The four migration patterns.
- From ClickHouse — lift-and-shift. ClickHouse's MergeTree storage maps cleanly onto Aggregate Key / Duplicate Key models. Many queries port with light dialect rewriting (functions named slightly differently, but the semantics carry).
- From Snowflake / BigQuery — query acceleration. Keep the warehouse as the ETL + ad-hoc home; introduce StarRocks as a serving layer for the workloads where latency matters. Iceberg / Delta makes this seamless because StarRocks can read the same files via External Catalog.
- From Druid / Pinot — SQL maturity. When the workload outgrows pure rollup + filter and now needs JOIN, window functions, complex CTEs — that's when teams move. The freshness story is the trade-off; configure async MV to meet the SLA.
- From a lakehouse (Iceberg / Hudi / Delta) — query head. Mount the catalog, define MVs against the hot tables, route queries through StarRocks. No data copy.
Operational concerns in five bullets.
- FE quorum.
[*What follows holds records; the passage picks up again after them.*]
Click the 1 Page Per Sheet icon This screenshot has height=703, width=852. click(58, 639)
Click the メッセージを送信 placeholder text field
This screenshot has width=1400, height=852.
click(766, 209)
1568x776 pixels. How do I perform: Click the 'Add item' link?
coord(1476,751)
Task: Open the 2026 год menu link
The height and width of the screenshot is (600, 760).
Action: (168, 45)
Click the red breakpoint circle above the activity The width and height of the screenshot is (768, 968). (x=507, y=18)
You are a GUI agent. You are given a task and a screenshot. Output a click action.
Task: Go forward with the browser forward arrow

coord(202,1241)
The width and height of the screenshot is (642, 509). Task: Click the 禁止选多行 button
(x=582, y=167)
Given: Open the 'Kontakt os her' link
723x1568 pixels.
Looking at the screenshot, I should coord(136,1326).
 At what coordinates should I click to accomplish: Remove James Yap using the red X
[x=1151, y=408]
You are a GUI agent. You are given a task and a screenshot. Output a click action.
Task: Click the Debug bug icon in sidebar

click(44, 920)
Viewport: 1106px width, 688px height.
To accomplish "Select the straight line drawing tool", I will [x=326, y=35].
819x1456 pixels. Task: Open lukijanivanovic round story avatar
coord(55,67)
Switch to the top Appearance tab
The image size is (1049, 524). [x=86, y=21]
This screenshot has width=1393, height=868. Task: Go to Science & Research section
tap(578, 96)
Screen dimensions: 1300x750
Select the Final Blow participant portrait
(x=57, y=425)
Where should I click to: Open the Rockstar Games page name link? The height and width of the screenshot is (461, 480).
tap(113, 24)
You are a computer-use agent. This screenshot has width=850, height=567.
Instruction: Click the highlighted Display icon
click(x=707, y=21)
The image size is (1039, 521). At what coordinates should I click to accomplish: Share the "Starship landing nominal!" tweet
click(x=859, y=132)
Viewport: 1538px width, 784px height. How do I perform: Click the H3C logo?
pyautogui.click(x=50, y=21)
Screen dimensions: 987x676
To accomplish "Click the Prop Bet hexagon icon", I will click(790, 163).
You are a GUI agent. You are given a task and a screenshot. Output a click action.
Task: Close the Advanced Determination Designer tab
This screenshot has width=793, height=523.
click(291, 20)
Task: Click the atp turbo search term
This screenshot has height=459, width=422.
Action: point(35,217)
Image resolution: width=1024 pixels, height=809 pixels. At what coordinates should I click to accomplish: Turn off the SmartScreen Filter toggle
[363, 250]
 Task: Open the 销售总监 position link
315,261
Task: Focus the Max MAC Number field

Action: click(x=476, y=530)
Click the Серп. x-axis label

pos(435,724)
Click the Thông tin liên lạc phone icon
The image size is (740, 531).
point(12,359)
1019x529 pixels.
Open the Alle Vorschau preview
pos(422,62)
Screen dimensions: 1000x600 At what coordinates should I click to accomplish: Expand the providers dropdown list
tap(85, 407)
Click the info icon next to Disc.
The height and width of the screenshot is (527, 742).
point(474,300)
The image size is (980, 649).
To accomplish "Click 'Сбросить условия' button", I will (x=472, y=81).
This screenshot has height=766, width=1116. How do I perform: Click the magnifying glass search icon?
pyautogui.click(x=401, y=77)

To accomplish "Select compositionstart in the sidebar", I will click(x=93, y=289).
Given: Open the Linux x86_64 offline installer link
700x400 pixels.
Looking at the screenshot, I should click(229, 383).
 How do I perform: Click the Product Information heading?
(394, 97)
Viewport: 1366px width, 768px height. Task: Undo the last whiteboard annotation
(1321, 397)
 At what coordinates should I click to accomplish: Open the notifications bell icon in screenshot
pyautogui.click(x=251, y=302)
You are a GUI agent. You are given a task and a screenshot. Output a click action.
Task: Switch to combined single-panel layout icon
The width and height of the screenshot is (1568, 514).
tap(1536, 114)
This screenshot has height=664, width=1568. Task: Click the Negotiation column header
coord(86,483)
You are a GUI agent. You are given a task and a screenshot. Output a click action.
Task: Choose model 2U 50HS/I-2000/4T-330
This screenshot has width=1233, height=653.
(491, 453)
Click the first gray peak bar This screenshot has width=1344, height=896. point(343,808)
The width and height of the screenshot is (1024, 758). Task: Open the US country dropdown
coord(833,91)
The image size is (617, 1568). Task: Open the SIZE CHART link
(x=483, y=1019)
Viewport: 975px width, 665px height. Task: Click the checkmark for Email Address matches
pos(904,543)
Three or five FE nodes, odd count for HA. The follower / observer roles split read load; one elected leader handles metadata writes. Quorum loss → cluster degrades.
- BE scaling. Add BEs to scale compute. The cluster rebalances tablets across BEs on a configurable cadence. Rebalances are background; queries continue.
- BE replicas. Default replication factor 3 — every tablet on three BEs. Tolerates one BE loss with no read interruption.
- External Catalog credentials. Iceberg / Hudi / Delta catalogs need IAM credentials wired into the BE config; rotate carefully.
- Backup + recovery. Snapshot the FE metadata (BDBJE / FoundationDB) and BE tablet data on a regular cadence. StarRocks managed (CelerData) handles this; self-hosted teams own it.
Decision framework in three rows.
| Constraint | Recommendation |
|---|---|
| BI latency target ≤ 500 ms, multi-table | StarRocks / Doris |
| Already on Iceberg + need acceleration | StarRocks External Catalog |
| Single-table streaming aggregate, hyper-cardinality | ClickHouse |
The interview talking points.
- Vectorisation. Batches of columns, SIMD, branch-light loops.
- MV rewrite. Sync MV for hot rollups, async MV for lakehouse.
- Primary Key model. Upsert-fast, point-lookup-fast, the right shape for CDC dims.
- Colocate join. Same bucket key + count = no shuffle.
- External Catalog. Iceberg / Hudi / Delta / Hive Metastore / JDBC — the lakehouse bridge.
- FE / BE split. Stateless coordinator, stateful worker, optional CN for shared-data.
Worked example — migrating a ClickHouse table
Detailed explanation. A ClickHouse events table on a MergeTree engine maps cleanly onto a StarRocks Duplicate Key table sorted by the same key columns. The dialect difference is mostly in CREATE TABLE syntax; the SELECT queries port with minor rewrites.
Question. Translate the following ClickHouse table DDL into StarRocks. Keep the sort key + partitioning + column types.
Input — ClickHouse DDL.
CREATE TABLE events (
event_id UInt64,
event_ts DateTime,
user_id UInt64,
event_type LowCardinality(String),
properties String
)
ENGINE = MergeTree
PARTITION BY toYYYYMM(event_ts)
ORDER BY (event_ts, user_id);
Code — StarRocks equivalent.
CREATE TABLE events (
event_id BIGINT NOT NULL,
event_ts DATETIME NOT NULL,
user_id BIGINT NOT NULL,
event_type VARCHAR(64) NOT NULL,
properties VARCHAR(65533)
)
DUPLICATE KEY(event_ts, user_id, event_id)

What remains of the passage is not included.